And that’s where we left off before the start of this new trilogy of Star Wars films. After decades of theorizing, fan fiction and “Legacy” stories, The Force Awakens had the exciting task of updating fans of the series about what happened in the decades since we last saw our favorite characters and rooted for the Rebellion. Would we see a New Republic and what would it be like? Who would be the enemy of that Republic and what would our character’s places be in it? The opportunities were endless, with the possibility of giving audiences a brand-new vision for the series, but would also require a deft touch. Yes, the series would have to build on viewers’ knowledge of Star Wars history, but it could also do what A New Hope did: thrust us into a new scenario and slowly give us more information about what transpired to get us here.

As a huge fan of the series, looking back on the new films after the opening weekend of The Last Jedi, I have to admit an incredible frustration and disappointment in the result. While walking through my local Target, I could not help but feel like The Force Awakens had failed what I’m now dubbing the “toy test”: I couldn’t pick up a Star Wars toy and tell you who each character was and their political standings in the newest round of wars, as depicted in the films.

(10) FAUX SHOW. And hey, this is sweet! The absolutely fake Disney/Pixar’s X-Wings Movie Trailer.

(11) ATTACK OF THE KILLER TOMATOES. The BBC asks “Is The Last Jedi the most divisive film ever?”

Its audience score of 54% on Rotten Tomatoes (that’s the proportion of users who have rated it 3.5/5 or higher) is the lowest of any Star Wars film, including the much-maligned prequels (The Phantom Menace has 59%).

But something else is going on too – while fans are divided, film critics were largely in agreement.

The LA Times called it the “first flat-out terrific” Star Wars movie since The Empire Strikes Back. Time Out said it “dazzles like the sci-fi saga hasn’t in decades”. The Daily Telegraph said it is “Star Wars as you’ve never felt it”.

The Last Jedi has a critics’ score of 93% – that’s the proportion of writers who gave it a positive review – putting it level with A New Hope and The Force Awakens, and just 1% behind The Empire Strikes Back.

That puts The Last Jedi at number 49 on Rotten Tomatoes’ all-time list. And of the all-time top 100 films, The Last Jedi has by far the biggest gap between the critics’ score and the audience score.

(12) TODAY IN HISTORY

  • December 21, 1937 Snow White and the Seven Dwarfs premiered at the Carthay Circle Theater in Hollywood, California
  • December 21, 1968 — Apollo 8, the first manned mission to visit the moon, is launched from Cape Canaveral.
  • December 21, 1979 C.H.O.M.P.S. and The Black Hole both premiered on this day.

(13) TODAY’S BIRTHDAY JEDI

  • Born December 21, 1948 — Jedi Master Samuel L. Jackson

(14) COMICS SECTION.
===
● EXERCISE REQUIREMENTS
1 > In the Star Wars roundup, what audience score does The Last Jedi have on Rotten Tomatoes?
2 > Write a continuation of the Star Wars roundup, starting after its final line.

(Entries on where items appear)
===
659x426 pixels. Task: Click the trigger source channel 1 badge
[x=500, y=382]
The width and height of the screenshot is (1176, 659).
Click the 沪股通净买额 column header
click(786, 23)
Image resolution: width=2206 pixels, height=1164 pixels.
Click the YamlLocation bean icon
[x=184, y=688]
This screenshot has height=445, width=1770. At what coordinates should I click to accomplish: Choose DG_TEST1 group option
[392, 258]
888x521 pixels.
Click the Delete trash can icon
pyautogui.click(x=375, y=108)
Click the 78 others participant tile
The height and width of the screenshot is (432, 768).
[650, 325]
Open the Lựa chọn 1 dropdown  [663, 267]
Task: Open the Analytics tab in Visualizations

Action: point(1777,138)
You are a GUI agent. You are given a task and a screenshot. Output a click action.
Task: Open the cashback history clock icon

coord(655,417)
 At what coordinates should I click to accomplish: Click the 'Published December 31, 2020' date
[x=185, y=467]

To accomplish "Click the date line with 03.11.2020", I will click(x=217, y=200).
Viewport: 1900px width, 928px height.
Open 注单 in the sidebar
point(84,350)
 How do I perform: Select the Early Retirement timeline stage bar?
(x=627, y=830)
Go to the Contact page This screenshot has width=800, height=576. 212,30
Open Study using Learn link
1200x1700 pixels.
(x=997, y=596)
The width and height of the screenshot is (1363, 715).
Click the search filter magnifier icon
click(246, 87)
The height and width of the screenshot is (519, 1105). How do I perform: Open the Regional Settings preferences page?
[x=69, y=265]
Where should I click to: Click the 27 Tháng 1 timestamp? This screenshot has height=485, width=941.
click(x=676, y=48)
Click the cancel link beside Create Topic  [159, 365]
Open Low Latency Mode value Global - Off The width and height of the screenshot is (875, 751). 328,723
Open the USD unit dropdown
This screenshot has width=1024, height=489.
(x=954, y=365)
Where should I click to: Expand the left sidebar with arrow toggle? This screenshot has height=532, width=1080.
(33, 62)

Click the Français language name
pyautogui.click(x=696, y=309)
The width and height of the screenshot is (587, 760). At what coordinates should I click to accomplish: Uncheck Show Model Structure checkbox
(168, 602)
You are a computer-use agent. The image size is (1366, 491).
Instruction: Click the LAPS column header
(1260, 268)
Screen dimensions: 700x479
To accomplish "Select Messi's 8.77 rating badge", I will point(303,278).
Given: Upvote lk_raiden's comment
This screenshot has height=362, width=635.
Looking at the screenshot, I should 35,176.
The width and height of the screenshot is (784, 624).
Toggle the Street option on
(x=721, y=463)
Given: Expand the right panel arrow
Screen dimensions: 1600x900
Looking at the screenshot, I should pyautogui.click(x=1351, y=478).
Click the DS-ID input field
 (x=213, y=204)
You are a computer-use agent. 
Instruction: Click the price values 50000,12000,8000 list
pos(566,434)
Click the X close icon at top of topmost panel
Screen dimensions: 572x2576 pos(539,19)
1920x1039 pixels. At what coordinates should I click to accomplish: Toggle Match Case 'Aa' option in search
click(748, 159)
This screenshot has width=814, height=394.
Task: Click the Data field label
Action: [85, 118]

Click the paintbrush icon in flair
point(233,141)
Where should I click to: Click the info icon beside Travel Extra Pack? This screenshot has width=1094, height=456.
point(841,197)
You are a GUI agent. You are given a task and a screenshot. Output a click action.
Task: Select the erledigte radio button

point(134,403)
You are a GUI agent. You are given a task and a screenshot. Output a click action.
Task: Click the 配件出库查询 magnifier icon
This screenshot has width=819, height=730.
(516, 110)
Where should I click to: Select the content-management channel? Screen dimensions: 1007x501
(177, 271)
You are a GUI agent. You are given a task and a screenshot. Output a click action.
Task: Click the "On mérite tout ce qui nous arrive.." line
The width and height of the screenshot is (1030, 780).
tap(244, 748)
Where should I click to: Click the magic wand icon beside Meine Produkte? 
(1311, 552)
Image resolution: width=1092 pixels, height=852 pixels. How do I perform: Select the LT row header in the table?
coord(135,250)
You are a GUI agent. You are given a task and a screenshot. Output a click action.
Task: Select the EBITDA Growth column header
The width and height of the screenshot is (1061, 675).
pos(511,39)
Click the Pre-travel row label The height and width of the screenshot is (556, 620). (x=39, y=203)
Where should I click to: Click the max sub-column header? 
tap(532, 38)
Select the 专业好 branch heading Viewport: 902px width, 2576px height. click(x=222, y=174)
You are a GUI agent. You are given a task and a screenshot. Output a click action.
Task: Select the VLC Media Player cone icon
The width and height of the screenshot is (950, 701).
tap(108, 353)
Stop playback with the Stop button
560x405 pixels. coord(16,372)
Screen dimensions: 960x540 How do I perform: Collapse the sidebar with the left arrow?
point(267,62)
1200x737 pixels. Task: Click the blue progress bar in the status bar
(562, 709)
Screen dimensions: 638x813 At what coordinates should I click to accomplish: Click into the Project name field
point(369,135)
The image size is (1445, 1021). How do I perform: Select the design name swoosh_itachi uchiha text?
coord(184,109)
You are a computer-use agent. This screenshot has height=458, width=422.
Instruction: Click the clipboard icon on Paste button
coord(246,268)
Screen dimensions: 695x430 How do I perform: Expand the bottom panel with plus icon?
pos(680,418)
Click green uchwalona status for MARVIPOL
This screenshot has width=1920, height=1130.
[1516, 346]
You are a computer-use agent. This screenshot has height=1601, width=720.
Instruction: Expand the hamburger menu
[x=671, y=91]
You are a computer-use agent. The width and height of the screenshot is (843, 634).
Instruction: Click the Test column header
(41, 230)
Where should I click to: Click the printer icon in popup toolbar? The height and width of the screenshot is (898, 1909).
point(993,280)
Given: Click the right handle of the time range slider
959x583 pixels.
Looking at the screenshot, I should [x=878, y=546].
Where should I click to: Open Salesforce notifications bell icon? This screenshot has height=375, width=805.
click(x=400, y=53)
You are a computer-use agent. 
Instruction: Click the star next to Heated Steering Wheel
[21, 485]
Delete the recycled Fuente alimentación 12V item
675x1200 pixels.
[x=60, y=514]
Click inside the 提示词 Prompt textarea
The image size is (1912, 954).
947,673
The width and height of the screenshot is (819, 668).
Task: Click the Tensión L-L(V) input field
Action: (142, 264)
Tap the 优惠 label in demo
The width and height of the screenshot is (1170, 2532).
===
● FINAL ANSWERS
1 > 54%

2 >
(15) DREAM STREAM. Nerds of a Feather contributor “English Scribbler” can say it out loud: “Television review of 2017 – the year it beat cinema”.

…Sure, I went to see The Last Jedi  this week like everyone else with the inclination and ability to do so, and it was wonderful. But it felt like, well, a box of popcorn in nutritional terms compared to the hearty vegetable stew of series below. So in no particular order, here is a very personal, haphazard list of series I have been amazed by. Whilst they don’t all quite fit into the classic Nerds Of A Feather, Flock Together genre areas, all share a spirit and flavour with the incredible works highlighted on these pages…

(1) Halt and Catch Fire (AMC)

Originally feeling like a compelling yet shallow computer nerd version of Mad Men (all mysterious arrogant male protagonist dipped in retro nostalgia), this series became, long before this astonishing forth and final season, one of the most accomplished and daring dramas of this decade, and culminated in the best conclusion to a series I’ve seen since possibly Six Feet Under (a work to which this owes much debt). Nothing else this year matched the emotional impact of seeing these five colleagues and friends arrive at a finish line that for once was allowed to be set with purpose and patience by the creators. The setting and subject became less and less relevant (though no less enjoyable) as the masterplan of the writers emerged – that this, like all the greatest tales, was about emotional connections and the rewards that they bring, and the tolls they take. The last three episodes made my smile and cry more than any film, book or other show this year. Exemplary acting, music, sound, cinematography, dialogue to wallow in… superb.

(16) HEERE’S RAY. A wise friend of mine hinted that there hasn’t been enough Bradbury in these pages lately. Let’s drop in Ray’s appearance with Johnny Carson on The Tonight Show on March 1, 1978:

(17) TWO RAYS. And Episode 17 of the Ray Harryhausen Podcast “Ray Harryhausen and Ray Bradbury”.

A very special episode of the Ray Harryhausen podcast, as we explore the Ray’s lifelong friendship with legendary author Ray Bradbury.

Phil Nichols from The Centre for Ray Bradbury Studies joins us for an in depth discussion on a relationship which was to span 8 decades. After meeting in the mid-1930s, the two became best friends, and would speak on at least a monthly basis for the rest of their lives. We explore the circumstances that would lead both men to become legends within their own fields of interest, and the early influences which inspired them both to greatness. Both Rays left an incredible archive of their own, and so we examine the parallels between the collection of the Centre for Ray Bradbury Studies, and the Foundation’s own archive.

The show also contains a never-heard-before interview with Ray Bradbury’s daughter Susan, recorded at Ray Harryhausen’s memorial in 2013, where she shares her memories of ‘Uncle Ray’ and their enduring friendship.

(18) HORTON ON SHORT SFF. One of the field’s grandmasters has added a prime story to his resume: “Rich Horton Reviews Short Fiction’ at Locus Online. (Covers F&SF 9-10/17, Analog 9-10/17, Beneath Ceaseless Skies 8/17/17, Lightspeed 10/17, Tor.com 9/6/17.)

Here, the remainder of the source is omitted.